Consignes ::
1. Relevez dans l'article sur la courbe d'animation tous les noms de personnes et de maisons d'édition.
2. Recopiez, s'il vous plaît, le passage de l'article sur la courbe d'animation qui commence aux mots « Pédagogie : à quoi ». Arrêtez-vous après « Fabienne-Agnès Levine, psychopédagogue. ».

Document ::

◆ ◆ ◆ ◆ ◆

Pédagogie : à quoi sert une courbe d’animation ?

L’articulation entre le collectif et l’individuel est un défi au quotidien pour les professionnels de la petite enfance.  D’un côté, on sait que laisser les tout-petits jouer librement et individuellement est indispensable et de l’autre, on ressent parfois le besoin d’une proposition fédératrice pour le groupe. C’est particulièrement vrai pour les enfants de plus de 18 mois. La préparation d’une courbe d’animation  qui correspond à la manière de gérer l’intensité d’une activité, peut alors être utile.  Les explications de Fabienne-Agnès Levine, psychopédagogue.
En petite enfance, animer c’est surtout créer une ambiance
L’animation, ce n’est pas forcément guider un groupe en fonction d’un projet à mener ensemble. C’est aussi et d’abord créer une ambiance, et donc se soucier du bien-être individuel et de la qualité des interactions entre enfants et enfants-adulte. En accord avec l’origine du mot « animer » qui est « mettre de la vie à », le meneur de jeu est le garant de la joie de vivre. Dans un de ses livres sur le sujet, Créer et rêver avec le tout-petit. Animations en petite enfance (Chronique sociale, 2013) Christine Schuhl a très bien exprimé cette vision : « L’animation sous-entend que l’animateur soit en mouvement au cœur de ce qu’il va proposer aux enfants. Il est acteur, il est avec l’enfant, il impulse, même si une fois celui-ci mis en place, il redevient observateur. L’animateur guide le jeu, affine les effets de surprise, d’amusement. Il joue avec le spontané, tout en maîtrisant parfaitement le déroulé de son animation. L’animation devient alors un espace-temps, où la complicité entre l’enfant et l’adulte s’installe sans précipitation. »

◆ ◆ ◆ ◆ ◆

Liste des données ::
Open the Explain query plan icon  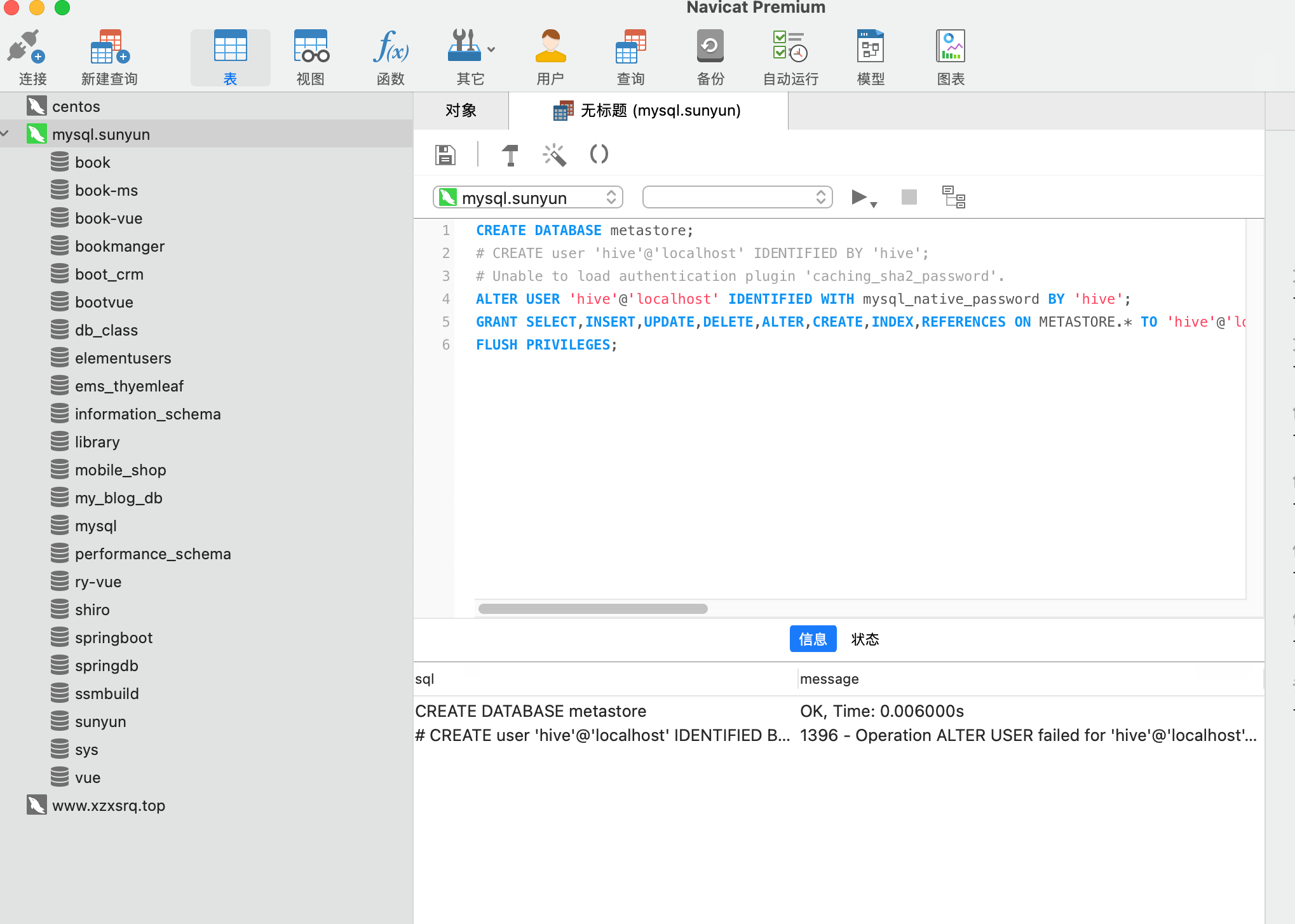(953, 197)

◆ ◆ ◆ ◆ ◆

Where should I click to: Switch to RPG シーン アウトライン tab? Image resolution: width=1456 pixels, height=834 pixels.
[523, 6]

◆ ◆ ◆ ◆ ◆

Réponses successives ::
1.
Fabienne-Agnès Levine
Christine Schuhl
Chronique sociale

2.
Pédagogie : à quoi sert une courbe d’animation ?

L’articulation entre le collectif et l’individuel est un défi au quotidien pour les professionnels de la petite enfance.  D’un côté, on sait que laisser les tout-petits jouer librement et individuellement est indispensable et de l’autre, on ressent parfois le besoin d’une proposition fédératrice pour le groupe. C’est particulièrement vrai pour les enfants de plus de 18 mois. La préparation d’une courbe d’animation  qui correspond à la manière de gérer l’intensité d’une activité, peut alors être utile.  Les explications de Fabienne-Agnès Levine, psychopédagogue.